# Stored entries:
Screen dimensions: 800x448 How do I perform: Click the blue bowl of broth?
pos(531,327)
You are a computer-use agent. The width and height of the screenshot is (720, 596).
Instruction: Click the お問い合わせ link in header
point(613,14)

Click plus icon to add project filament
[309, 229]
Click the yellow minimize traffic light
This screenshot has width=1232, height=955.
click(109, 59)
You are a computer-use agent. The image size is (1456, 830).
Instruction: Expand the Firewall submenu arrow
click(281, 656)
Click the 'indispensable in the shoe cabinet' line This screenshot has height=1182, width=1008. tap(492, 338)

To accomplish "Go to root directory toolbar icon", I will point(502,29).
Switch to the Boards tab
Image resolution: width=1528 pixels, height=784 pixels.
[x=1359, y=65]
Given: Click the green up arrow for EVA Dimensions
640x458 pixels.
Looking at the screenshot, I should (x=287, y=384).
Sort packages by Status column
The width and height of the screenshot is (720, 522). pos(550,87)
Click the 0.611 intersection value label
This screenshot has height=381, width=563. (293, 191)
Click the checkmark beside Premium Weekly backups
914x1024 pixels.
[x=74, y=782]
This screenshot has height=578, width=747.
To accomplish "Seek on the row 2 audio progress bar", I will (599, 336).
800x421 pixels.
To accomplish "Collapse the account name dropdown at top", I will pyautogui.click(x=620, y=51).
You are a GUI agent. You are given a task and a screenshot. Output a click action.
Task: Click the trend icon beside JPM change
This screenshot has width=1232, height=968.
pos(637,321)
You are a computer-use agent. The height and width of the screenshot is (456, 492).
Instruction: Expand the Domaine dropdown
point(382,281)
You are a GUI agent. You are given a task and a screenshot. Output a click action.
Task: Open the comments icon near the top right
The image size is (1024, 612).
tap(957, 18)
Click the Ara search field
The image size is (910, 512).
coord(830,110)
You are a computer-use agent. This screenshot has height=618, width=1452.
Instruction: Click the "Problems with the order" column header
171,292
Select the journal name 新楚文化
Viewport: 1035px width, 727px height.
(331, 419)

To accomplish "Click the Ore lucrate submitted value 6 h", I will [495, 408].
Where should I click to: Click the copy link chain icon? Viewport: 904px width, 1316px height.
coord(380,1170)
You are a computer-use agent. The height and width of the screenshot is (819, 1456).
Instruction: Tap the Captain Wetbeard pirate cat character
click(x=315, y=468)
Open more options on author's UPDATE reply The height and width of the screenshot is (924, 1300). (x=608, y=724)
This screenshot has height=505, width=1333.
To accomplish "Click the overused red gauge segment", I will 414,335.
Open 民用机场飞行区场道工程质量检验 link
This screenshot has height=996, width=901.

# What to produce:
Each record above is to be returned verbatim.

# Exercise result:
Screen dimensions: 800x448 How do I perform: Click the blue bowl of broth?
pos(531,327)
You are a computer-use agent. The width and height of the screenshot is (720, 596).
Instruction: Click the お問い合わせ link in header
point(613,14)

Click plus icon to add project filament
[309, 229]
Click the yellow minimize traffic light
This screenshot has width=1232, height=955.
click(109, 59)
You are a computer-use agent. The image size is (1456, 830).
Instruction: Expand the Firewall submenu arrow
click(281, 656)
Click the 'indispensable in the shoe cabinet' line This screenshot has height=1182, width=1008. tap(492, 338)

To accomplish "Go to root directory toolbar icon", I will point(502,29).
Switch to the Boards tab
Image resolution: width=1528 pixels, height=784 pixels.
[x=1359, y=65]
Given: Click the green up arrow for EVA Dimensions
640x458 pixels.
Looking at the screenshot, I should (x=287, y=384).
Sort packages by Status column
The width and height of the screenshot is (720, 522). pos(550,87)
Click the 0.611 intersection value label
This screenshot has height=381, width=563. (293, 191)
Click the checkmark beside Premium Weekly backups
914x1024 pixels.
[x=74, y=782]
This screenshot has height=578, width=747.
To accomplish "Seek on the row 2 audio progress bar", I will (599, 336).
800x421 pixels.
To accomplish "Collapse the account name dropdown at top", I will pyautogui.click(x=620, y=51).
You are a GUI agent. You are given a task and a screenshot. Output a click action.
Task: Click the trend icon beside JPM change
This screenshot has width=1232, height=968.
pos(637,321)
You are a computer-use agent. The height and width of the screenshot is (456, 492).
Instruction: Expand the Domaine dropdown
point(382,281)
You are a GUI agent. You are given a task and a screenshot. Output a click action.
Task: Open the comments icon near the top right
The image size is (1024, 612).
tap(957, 18)
Click the Ara search field
The image size is (910, 512).
coord(830,110)
You are a computer-use agent. This screenshot has height=618, width=1452.
Instruction: Click the "Problems with the order" column header
171,292
Select the journal name 新楚文化
Viewport: 1035px width, 727px height.
(331, 419)

To accomplish "Click the Ore lucrate submitted value 6 h", I will [495, 408].
Where should I click to: Click the copy link chain icon? Viewport: 904px width, 1316px height.
coord(380,1170)
You are a computer-use agent. The height and width of the screenshot is (819, 1456).
Instruction: Tap the Captain Wetbeard pirate cat character
click(x=315, y=468)
Open more options on author's UPDATE reply The height and width of the screenshot is (924, 1300). (x=608, y=724)
This screenshot has height=505, width=1333.
To accomplish "Click the overused red gauge segment", I will 414,335.
Open 民用机场飞行区场道工程质量检验 link
This screenshot has height=996, width=901.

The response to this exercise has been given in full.